The future of the world’s largest jetliner, the A380, is in the balance as Airbus is reportedly looking to phase out the programme unless more orders are placed by Dubai carrier Emirates.
It was widely expected that a new order for 36 superjumbos worth $16 billion (AED58.7 billion) would be signed at November’s Dubai Airshow. But with no deal completed by the end of 2017, the loss-making venture is now facing gradual closure after just 10 years in production, according to sources familiar with the company.
Emirates has been a champion of the wide-bodied, four-engined liner since its launch and has taken delivery of 100 of the total 142 planes it has ordered. Airbus, though, needs to add orders to the current backlog, the majority of which are destined for Emirates, in order to justify keeping the programme alive.
Although Emirates declined to comment, according to comments made in November by Fabrice Bregier, Airbus’s outgoing chief operating officer, a fresh order from the Dubai carrier would ensure the company would commit to the A380 for another ten years at least.
At its current production rate, with no new deals, Airbus will have delivered all of its order backlog by 2019.
Bregier said the manufacturer was considering scaling back A380 production down to a possible six per year to meet Emirates’ demands.
“Lowering the production rate to six per year reflects the desire to buy time in the hope of being able to boost sales over the next decade, when global mega-cities and their airport hubs will reach congestion points,” aviation analyst, and managing partner of 1BlueHorizon Group, Leonard Favre, told Arabian Business in an interview.
However, that would mean the A380, which was developed at a cost of 11 billion euros - Bloomberg estimates the programme cost even more at 25 billion euro, although Airbus disputes the figure - would be unable breakeven for at least a portion of the time it remained in production.
Airlines are also realising bigger isn’t necessarily better when it comes to aircraft. “Across the industry, demand has cooled for the double-decker wide-bodied jet the same way it did for the Boeing B747-8 program. Carriers are focused on planes that are smaller, cheaper, and that can be operated with better economics thanks to two engines,” said Favre.
“As fuel costs, rise, operating a four-engine superjumbo aircraft like the A380 becomes extremely unattractive,” he added.
A spokesperson for Airbus told Arabian Business any reports about abandoning the A380 programme are speculation and “cannot be confirmed.”
“Adjusting production rates are nothing unusual and do not suggest the end of the A380 programme.
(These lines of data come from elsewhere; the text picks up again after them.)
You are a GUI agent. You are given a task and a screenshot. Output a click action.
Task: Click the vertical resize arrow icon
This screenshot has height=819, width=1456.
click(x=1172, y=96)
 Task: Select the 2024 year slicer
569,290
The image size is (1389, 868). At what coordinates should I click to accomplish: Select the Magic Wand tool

It’s something we are clearly moving forward with, and I can tell you discussions with airlines are ongoing,” the spokesperson added.
“That Airbus has failed thus far to secure an additional order from Emirates speaks volumes,” Saj Ahmed, chief analyst at StrategicAero Research, told Arabian Business in an interview.
“Airbus cannot sustain production, much less launch a re-engined model and committing to more A380s will mean it becomes harder to finance purchases as institutions step back from lending money for what is essentially a depreciating asset. Emirates isn't keen to bear all the risk of being the biggest customer going forward. This is precisely why the airline does not own a single A380. They are all on sale and leaseback agreements.”
The future for Airbus would seem to lie with the A320.
The European manufacturer late Thursday firmed up its biggest-ever order from Indigo Partners for 430 of the aircraft as well as 50 re-engined planes, part of a package of deals that total $81.5 billion (AED300 billion) for 705 single-aisle planes – pushing total orders for the year to more than 1,000.
The A380 was first developed to challenge the Boeing 747 and cost of 11 billion Euros (AED48.5 billion).